Phase 5 standardisation release. Added /specifications/related-standards/ (positioning vs llmstxt.org, IETF AI Preferences, robots.txt, Schema.org, BCP 14, JSON Schema 2020-12, SemVer) and /specifications/implementations/ (public record of conformant implementations, IETF-style). Added an explicit llmstxt.org backward-compatibility statement to the llms.txt specification. Added a formal multi-domain and subdomain scoping rule to both the llms.txt and identity.json specifications (host-scoped files, cross-host identity asserted via sameAs). No normative requirements changed for existing publishers; the new scoping rules formalise behaviour the specification already implied.
Phase 4 standardisation release. Added /specifications/processing-model/ (seven-stage algorithm for conformant consumers), /specifications/consumer-guidance/ (what AI systems should do with AI Discovery Files), /specifications/test-vectors/ (canonical test suite framing), and reference-implementation framing on the AI Visibility Checker. No normative requirements changed.
Phase 3 standardisation release. Added /specifications/versioning/ (Semantic Versioning 2.0.0 commitments, deprecation timeline, lifecycle), /specifications/governance/ (proposal lifecycle, editorial process, working principles), /specifications/security-privacy/ (trust model, content-injection patterns, GDPR considerations, integrity primitives roadmap), and /specifications/http-behaviour/ (status codes, redirects, soft-404 detection, caching, rate limits). No normative requirements changed.

DATA UNDER STUDY:
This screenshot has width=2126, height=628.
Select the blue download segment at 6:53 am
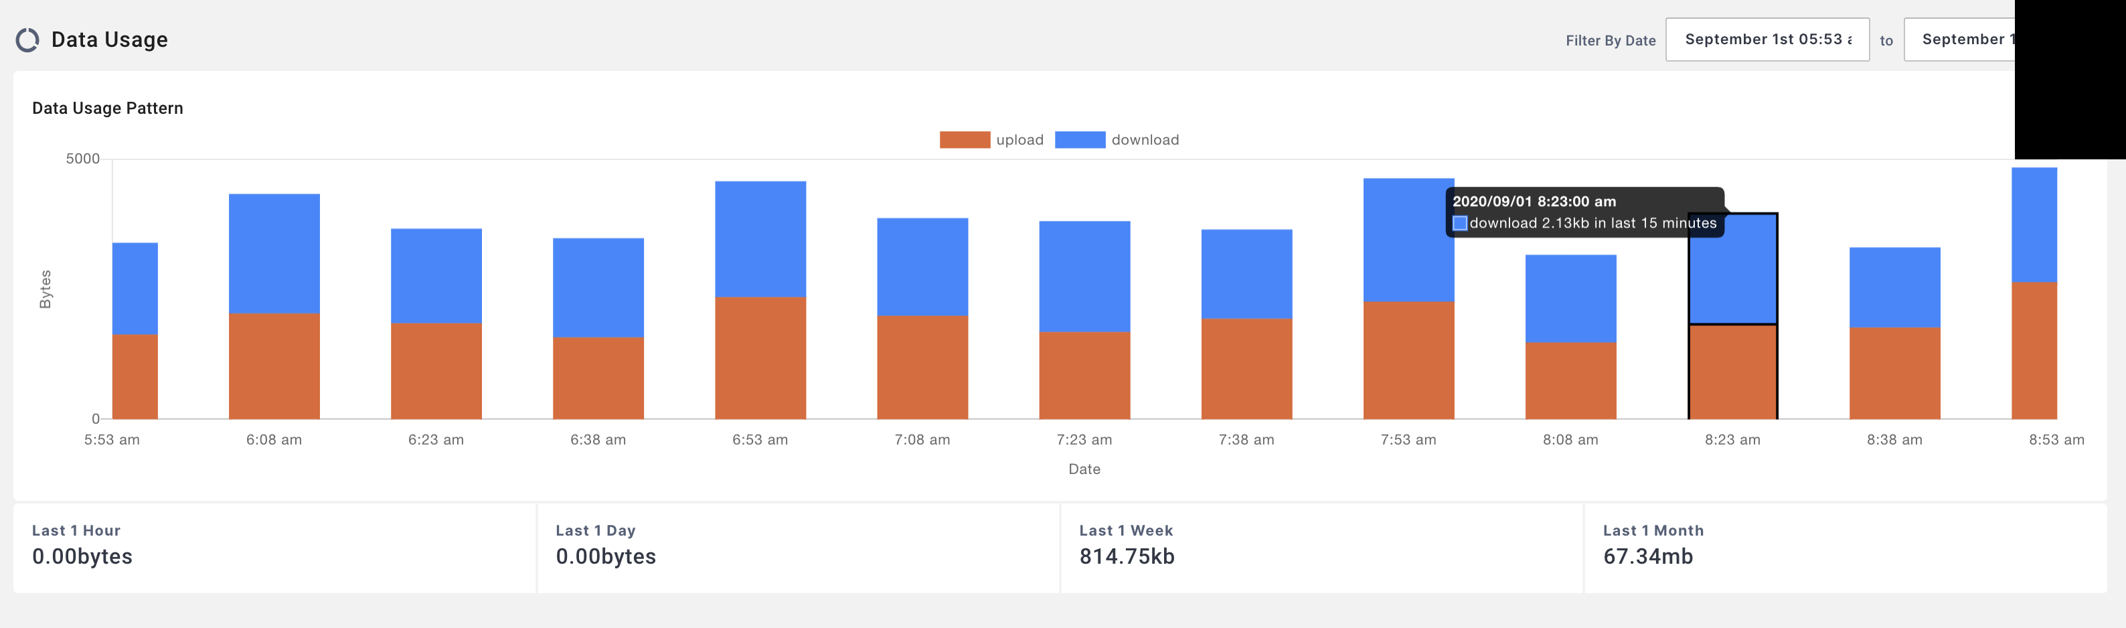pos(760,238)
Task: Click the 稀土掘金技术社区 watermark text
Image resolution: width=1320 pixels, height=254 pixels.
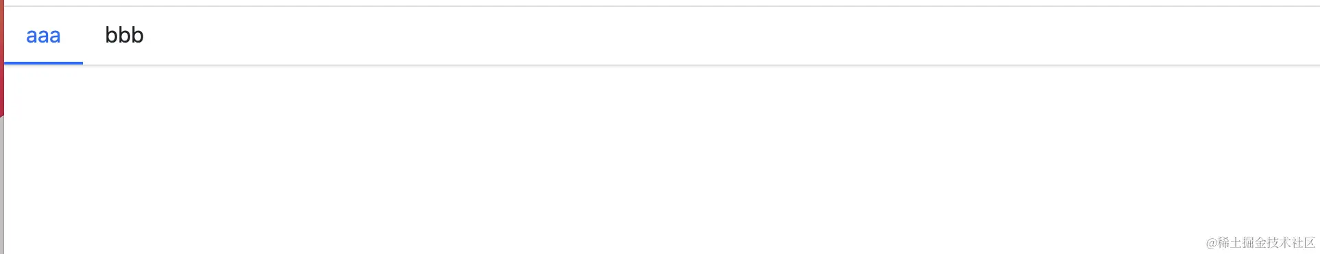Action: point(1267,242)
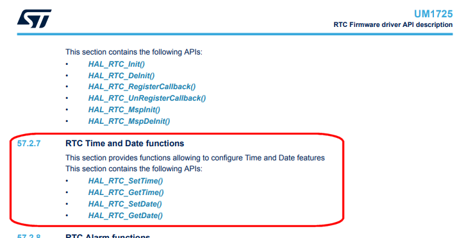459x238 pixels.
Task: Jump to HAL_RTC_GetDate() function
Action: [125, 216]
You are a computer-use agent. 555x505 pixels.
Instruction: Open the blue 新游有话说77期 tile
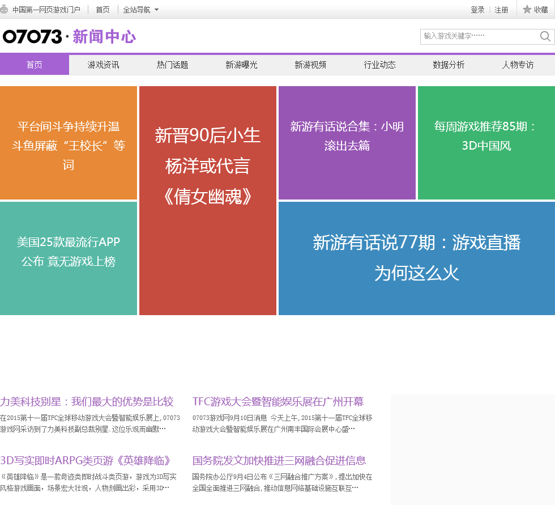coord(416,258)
---
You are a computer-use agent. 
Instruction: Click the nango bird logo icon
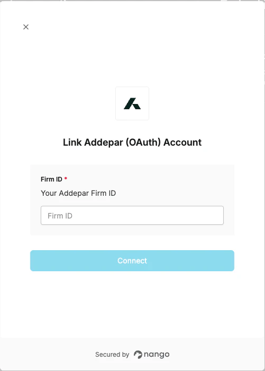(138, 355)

TASK SET:
1. Do these statements agree with the release notes? Answer yes or no for each and quote the deciding words. (a) The Phase 4 release added a page describing a seven-stage algorithm for conformant consumers. (b) The Phase 5 release changed normative requirements for existing publishers. (c) The multi-domain and subdomain scoping rule was added only to the llms.txt specification.
2. Reproduce the release notes word for word from "Phase 5 standardisation" to "specification already implied.".
Rely only on the release notes for these.

RESPONSES PER TASK:
1.
(a) Yes: "/specifications/processing-model/ (seven-stage algorithm for conformant consumers)"
(b) No: "No normative requirements changed for existing publishers"
(c) No: "to both the llms.txt and identity.json specifications"

2.
Phase 5 standardisation release. Added /specifications/related-standards/ (positioning vs llmstxt.org, IETF AI Preferences, robots.txt, Schema.org, BCP 14, JSON Schema 2020-12, SemVer) and /specifications/implementations/ (public record of conformant implementations, IETF-style). Added an explicit llmstxt.org backward-compatibility statement to the llms.txt specification. Added a formal multi-domain and subdomain scoping rule to both the llms.txt and identity.json specifications (host-scoped files, cross-host identity asserted via sameAs). No normative requirements changed for existing publishers; the new scoping rules formalise behaviour the specification already implied.